Dysphonia or pathological voice disorder refers to speech problems resulting from a damage to or malformation of the speech organs. Pathological voice disorder is more common in people who use their voice professionally, for example, teachers, lawyers, salespeople, actors, and singers, and it dramatically affects these professional groups’ lives both financially and psychosocially. The purpose of the discrimination of pathological voice disorder is to help patients with pathological problems for monitoring their progress over the course of voice therapy. We applied the developed JLNMF method to the Massachusetts Eye and Ear Infirmary (MEEI) voice disorders database, distributed by Kay Elemetrics Corporation [29]. The database consists of 51 normal and 161 pathological speakers whose disorders spanned a variety of organic, neurological, traumatic, and psychogenic factors. The speech signal is sampled at 25 kHz and quantized at a resolution of 16 bits/sample. In this exploratory experiment, one speech signal from a normal subject and one from a pathological subject were used as two classes: normal and pathology. The TF signals of each class was constructed by computing the spectrogram with FFT size of 1024 points and Kaiser window with parameter of 5, length of 256 samples and 220 samples overlap. The two TF signals were then fed to the JLNMF algorithm to generate three sets of TF bases: normal-specific TF bases, pathological-specific TF bases, and shared TF bases. Figure 11 shows the above procedure along with the decomposed TF bases.
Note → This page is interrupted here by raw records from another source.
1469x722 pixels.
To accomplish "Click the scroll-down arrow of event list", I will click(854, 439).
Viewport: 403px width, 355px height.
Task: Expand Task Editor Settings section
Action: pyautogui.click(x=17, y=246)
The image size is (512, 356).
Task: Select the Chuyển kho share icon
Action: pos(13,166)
The speech samples and their corresponding TF data are shown in Fig. 11
a–d. The decomposed normal-specific TF bases, pathological-specific TF bases, and shared TF bases are shown in Fig. 11
e–g, respectively. For a successful decomposition, it is expected that the normal discriminant bases represent stronger formants compared to the pathological discriminant bases and the shared bases represent the natural structure of a speech signal [9]. The success of the JLNMF for discrimination of pathological voice disorder was visually investigated from the decomposed TF bases shown in Fig. 11. As expected, the pathological discriminant bases (Fig. 11
f) present weak formants, while the normal discriminant bases (Fig. 11
e) have more periodicity in low frequencies and introduce stronger formants. The shared TF bases (Fig. 11
g) represent the low-frequency TF structures that is common to any natural speech regardless of being normal or pathological.